## Material
————————
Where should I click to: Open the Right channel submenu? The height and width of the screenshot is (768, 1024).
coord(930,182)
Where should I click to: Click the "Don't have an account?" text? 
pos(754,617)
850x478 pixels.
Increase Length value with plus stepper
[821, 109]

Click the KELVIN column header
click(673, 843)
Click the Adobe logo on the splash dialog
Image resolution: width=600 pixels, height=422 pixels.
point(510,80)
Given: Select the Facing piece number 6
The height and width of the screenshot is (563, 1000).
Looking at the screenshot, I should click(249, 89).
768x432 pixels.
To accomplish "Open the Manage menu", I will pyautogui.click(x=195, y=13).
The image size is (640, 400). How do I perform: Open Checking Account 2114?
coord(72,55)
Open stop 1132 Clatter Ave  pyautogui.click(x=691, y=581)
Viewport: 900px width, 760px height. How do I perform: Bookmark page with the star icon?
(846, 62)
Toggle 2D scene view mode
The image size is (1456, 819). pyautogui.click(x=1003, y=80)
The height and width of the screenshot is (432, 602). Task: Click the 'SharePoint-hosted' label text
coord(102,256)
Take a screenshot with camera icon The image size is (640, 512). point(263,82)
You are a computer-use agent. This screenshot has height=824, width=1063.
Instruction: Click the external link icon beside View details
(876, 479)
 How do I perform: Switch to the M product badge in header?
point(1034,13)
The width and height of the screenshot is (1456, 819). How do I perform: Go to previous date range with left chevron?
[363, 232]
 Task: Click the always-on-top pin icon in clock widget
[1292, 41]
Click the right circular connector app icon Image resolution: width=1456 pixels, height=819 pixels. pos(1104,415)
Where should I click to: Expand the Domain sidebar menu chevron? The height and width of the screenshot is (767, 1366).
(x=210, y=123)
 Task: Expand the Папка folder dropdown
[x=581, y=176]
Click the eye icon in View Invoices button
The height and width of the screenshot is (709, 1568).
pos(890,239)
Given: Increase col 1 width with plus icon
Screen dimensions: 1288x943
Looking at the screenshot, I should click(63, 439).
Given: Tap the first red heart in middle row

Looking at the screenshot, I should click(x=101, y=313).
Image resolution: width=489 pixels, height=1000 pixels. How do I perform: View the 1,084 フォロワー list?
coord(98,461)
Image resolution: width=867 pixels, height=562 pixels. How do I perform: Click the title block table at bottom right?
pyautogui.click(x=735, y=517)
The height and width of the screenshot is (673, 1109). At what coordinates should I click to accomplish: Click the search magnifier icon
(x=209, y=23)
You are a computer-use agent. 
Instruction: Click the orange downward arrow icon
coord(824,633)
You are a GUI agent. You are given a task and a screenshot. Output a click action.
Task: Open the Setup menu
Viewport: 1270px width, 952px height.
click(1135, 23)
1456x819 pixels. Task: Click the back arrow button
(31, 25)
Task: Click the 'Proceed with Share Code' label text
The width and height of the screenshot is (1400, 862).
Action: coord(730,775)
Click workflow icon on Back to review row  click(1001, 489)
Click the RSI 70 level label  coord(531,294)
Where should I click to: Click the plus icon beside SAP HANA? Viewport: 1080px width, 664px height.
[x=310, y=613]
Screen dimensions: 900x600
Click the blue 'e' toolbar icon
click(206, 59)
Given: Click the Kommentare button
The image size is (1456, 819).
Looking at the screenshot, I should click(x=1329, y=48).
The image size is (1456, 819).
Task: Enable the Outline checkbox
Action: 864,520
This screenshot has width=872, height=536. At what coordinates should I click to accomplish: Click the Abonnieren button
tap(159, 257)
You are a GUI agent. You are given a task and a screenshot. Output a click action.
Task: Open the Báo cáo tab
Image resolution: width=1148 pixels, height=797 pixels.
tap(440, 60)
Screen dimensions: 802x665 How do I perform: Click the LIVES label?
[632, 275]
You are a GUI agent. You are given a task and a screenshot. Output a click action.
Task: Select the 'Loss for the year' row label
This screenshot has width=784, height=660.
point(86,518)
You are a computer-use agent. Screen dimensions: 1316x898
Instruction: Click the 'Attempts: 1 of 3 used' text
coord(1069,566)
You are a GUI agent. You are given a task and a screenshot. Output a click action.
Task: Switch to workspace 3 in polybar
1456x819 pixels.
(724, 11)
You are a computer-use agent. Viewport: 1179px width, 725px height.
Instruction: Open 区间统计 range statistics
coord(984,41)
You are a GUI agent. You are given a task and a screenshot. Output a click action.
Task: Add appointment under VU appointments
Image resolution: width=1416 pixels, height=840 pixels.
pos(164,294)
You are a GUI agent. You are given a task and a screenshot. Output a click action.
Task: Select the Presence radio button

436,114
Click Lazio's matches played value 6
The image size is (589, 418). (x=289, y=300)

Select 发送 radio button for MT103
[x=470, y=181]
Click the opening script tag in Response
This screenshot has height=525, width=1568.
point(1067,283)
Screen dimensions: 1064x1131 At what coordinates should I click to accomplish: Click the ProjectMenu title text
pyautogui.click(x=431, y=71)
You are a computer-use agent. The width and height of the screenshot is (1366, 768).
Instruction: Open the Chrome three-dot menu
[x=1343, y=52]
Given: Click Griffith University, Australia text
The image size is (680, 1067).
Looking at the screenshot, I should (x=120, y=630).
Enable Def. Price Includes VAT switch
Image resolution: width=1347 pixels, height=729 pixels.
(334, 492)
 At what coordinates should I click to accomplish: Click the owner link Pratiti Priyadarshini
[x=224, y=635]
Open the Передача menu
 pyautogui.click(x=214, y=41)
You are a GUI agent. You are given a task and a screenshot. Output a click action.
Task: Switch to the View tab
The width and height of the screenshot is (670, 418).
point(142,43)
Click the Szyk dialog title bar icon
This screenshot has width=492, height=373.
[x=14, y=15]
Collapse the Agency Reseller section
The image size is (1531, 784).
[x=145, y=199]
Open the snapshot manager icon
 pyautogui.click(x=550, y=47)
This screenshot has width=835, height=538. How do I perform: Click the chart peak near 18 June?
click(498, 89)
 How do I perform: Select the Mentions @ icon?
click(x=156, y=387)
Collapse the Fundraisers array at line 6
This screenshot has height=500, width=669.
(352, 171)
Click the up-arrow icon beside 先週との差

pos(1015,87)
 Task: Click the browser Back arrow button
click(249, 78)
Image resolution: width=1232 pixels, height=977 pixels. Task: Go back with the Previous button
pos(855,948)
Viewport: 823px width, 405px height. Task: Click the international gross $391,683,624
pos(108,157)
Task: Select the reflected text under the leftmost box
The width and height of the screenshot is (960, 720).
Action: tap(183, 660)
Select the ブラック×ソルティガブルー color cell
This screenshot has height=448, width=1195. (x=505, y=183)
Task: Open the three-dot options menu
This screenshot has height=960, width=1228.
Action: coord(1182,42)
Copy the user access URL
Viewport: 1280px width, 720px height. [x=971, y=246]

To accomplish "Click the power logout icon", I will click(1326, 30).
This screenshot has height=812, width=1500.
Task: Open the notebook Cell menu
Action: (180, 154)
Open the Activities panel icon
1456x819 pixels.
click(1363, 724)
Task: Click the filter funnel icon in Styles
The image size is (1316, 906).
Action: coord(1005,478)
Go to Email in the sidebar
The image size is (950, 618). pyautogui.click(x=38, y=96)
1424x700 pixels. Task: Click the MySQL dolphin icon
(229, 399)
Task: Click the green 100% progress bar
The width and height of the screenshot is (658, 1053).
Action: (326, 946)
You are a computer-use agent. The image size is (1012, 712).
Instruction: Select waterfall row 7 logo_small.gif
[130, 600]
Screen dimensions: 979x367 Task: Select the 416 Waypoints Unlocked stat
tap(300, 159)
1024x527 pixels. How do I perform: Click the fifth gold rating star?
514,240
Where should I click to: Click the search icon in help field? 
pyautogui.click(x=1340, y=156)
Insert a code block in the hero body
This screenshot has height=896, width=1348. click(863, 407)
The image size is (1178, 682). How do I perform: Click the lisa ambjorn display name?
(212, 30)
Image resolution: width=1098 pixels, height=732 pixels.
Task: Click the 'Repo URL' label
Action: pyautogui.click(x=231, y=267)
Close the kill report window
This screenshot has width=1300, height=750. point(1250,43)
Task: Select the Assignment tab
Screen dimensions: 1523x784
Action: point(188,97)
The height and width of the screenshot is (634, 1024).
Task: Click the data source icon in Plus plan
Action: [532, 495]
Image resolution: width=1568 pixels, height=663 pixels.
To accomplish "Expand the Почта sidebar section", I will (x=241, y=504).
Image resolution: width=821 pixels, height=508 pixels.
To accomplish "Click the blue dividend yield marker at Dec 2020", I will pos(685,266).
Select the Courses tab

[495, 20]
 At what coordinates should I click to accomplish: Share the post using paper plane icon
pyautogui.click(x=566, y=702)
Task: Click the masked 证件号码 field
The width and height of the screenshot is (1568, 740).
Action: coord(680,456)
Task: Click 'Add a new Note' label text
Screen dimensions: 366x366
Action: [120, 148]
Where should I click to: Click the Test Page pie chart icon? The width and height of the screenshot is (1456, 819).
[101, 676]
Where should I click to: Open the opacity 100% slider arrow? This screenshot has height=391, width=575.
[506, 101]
————————
## Given instruction
Copy out the lines starting with the one containing "Screen dimensions: 900x600" and going on through the one containing "pos(164,294)", reproducing each unchanged.

## The answer
Screen dimensions: 900x600
Click the blue 'e' toolbar icon
click(206, 59)
Given: Click the Kommentare button
The image size is (1456, 819).
Looking at the screenshot, I should click(x=1329, y=48).
The image size is (1456, 819).
Task: Enable the Outline checkbox
Action: 864,520
This screenshot has width=872, height=536. At what coordinates should I click to accomplish: Click the Abonnieren button
tap(159, 257)
You are a GUI agent. You are given a task and a screenshot. Output a click action.
Task: Open the Báo cáo tab
Image resolution: width=1148 pixels, height=797 pixels.
tap(440, 60)
Screen dimensions: 802x665 How do I perform: Click the LIVES label?
[632, 275]
You are a GUI agent. You are given a task and a screenshot. Output a click action.
Task: Select the 'Loss for the year' row label
This screenshot has width=784, height=660.
point(86,518)
You are a computer-use agent. Screen dimensions: 1316x898
Instruction: Click the 'Attempts: 1 of 3 used' text
coord(1069,566)
You are a GUI agent. You are given a task and a screenshot. Output a click action.
Task: Switch to workspace 3 in polybar
1456x819 pixels.
(724, 11)
You are a computer-use agent. Viewport: 1179px width, 725px height.
Instruction: Open 区间统计 range statistics
coord(984,41)
You are a GUI agent. You are given a task and a screenshot. Output a click action.
Task: Add appointment under VU appointments
Image resolution: width=1416 pixels, height=840 pixels.
pos(164,294)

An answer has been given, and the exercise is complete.